嗤うケダモノ

「赤子だった由仁と、杏子ちゃんがおったというワケなんじゃ。」


空狐はいつものように、カッカッカと笑った。

だがその独特の笑い声は、今はなんだか乾いている。

己のしたかったコトと、してしまったコトとのギャップに、九尾は苦しんだに違いない。

そして九尾の親だという空狐も、同じ苦しみを味わってきたに違いない。

人にとっては永遠とも思えるような長い時間、ずっと。


「じゃ、今度こそ大成功っスね。
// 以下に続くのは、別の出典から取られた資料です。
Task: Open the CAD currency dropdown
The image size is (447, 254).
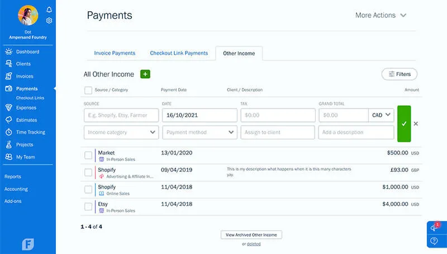Action: 382,115
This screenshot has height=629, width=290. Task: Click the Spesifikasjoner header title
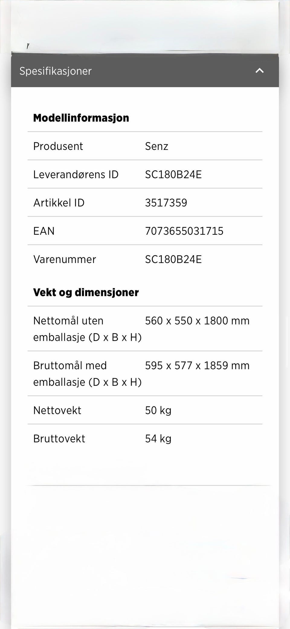click(x=56, y=71)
」


日向はニコリと笑った。
断られたにも関わらず、アイスコーヒーを注いだ小振りなグラスを、空狐に差し出しながら。

面食らいながらもソレを受け取った空狐が、不思議そうに首を捻る。


「ナニが大成功したンじゃ?」


「だって先輩、幸せそーだし。
思いっきり本能の赴くまま、自由気ままに生きてるし。」


肩を竦めて苦笑しながら、日向は言葉を続ける。


「だから九尾も、もう幸せがどんなだか知ってますよ。
だって先輩は九尾で、九尾は先輩なんでショ?」


「…
なるほど、のぉ。」


手にしたグラスに視線を落とし、空狐は小さく呟いた。